Dean & Me: (A Love Story)
- Author: Jerry Lewis, James Kaplan
- Language: English
- Publisher: Doubleday
- Publication date: November 2005
- Publication place: USA
- Media type: Print
- Pages: 340
- ISBN: 0-7679-2086-4

= Dean & Me =

2005 memoir by Jerry Lewis and James Kaplan

Dean & Me: (A Love Story) is a 2005 memoir by Jerry Lewis and James Kaplan, first published by Doubleday. There is an audiobook version read by Stephen Hoye.

== Summary ==
Jerry Lewis looks back on his relationship with Dean Martin, from their first meeting in 1945 through the years of their partnership, break-up, and eventual reconciliation, finishing with Martin's death in 1995. It is illustrated by black-and-white photographs throughout.

== Reviews ==
Kirkus Reviews says that while Lewis expresses "heartfelt admiration" of his former partner, "Martin’s character suffers the death of a thousand condescensions", and notes various ways in which the book reveals more about Lewis than his relationship with Martin. Their review of the audiobook calls it "balanced, even self-deprecating", and commends Hoye for his performance, supporting the decision to have someone other than Lewis narrate. In the Library Journal, Douglas King recommends the book for its quick pace, detail, characters, skilled mix of tones, and decision to focus more on Martin than Lewis.

Shawn Levy writes for The Guardian that Lewis's recollections are a "wobbly foundation" for nonfiction, but he does believe Lewis is "emotionally honest" and calls the tale of their relationship "a great story, a showbiz epic of brothers who find and then lose one another". Publishers Weekly compliments Lewis's storytelling and candor. Booklists Kathleen Hughes similarly highlights the book's honesty and admiration, but adds that "[i]t may leave some readers wondering what Dean's side of the story would be".

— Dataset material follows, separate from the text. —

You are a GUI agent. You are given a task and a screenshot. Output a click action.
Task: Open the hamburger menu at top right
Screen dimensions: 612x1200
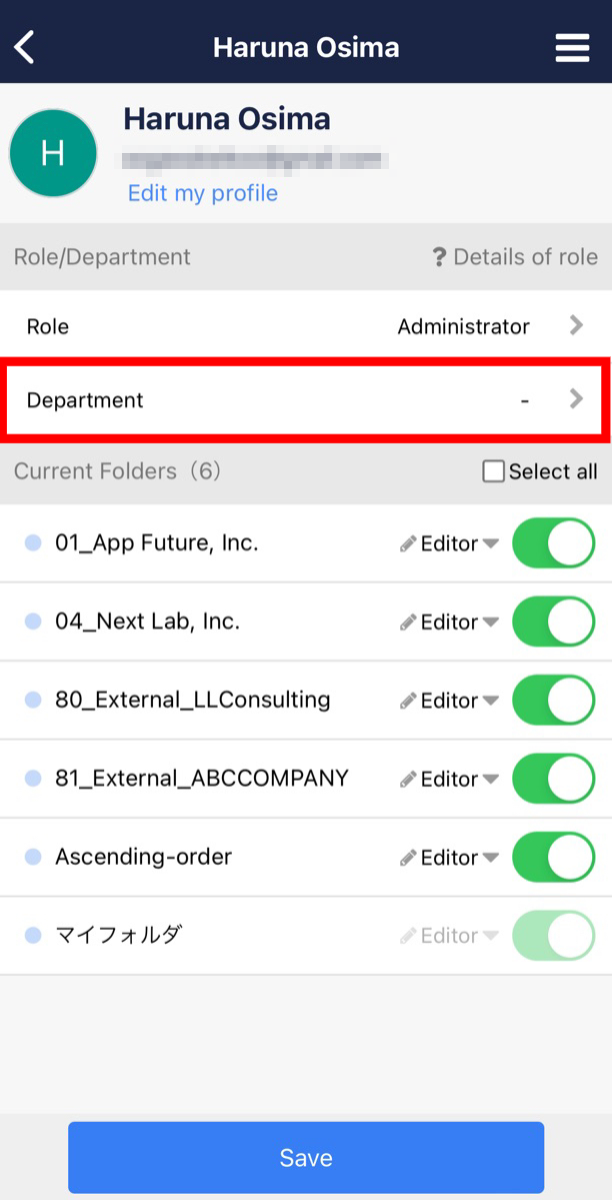[572, 45]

Bruce Handy of Vanity Fair praises the book as "perceptive and entertaining", a retelling which is superior to its predecessors and possibly a future classic. Stephanie Zacharek says in The New York Times that it shows Lewis never recovered from the breakup with Martin, and that even after 50 years, he is still not sure why it happened the way it did. "This is a wild, joyous book," she writes, "but also a heartbreaking one."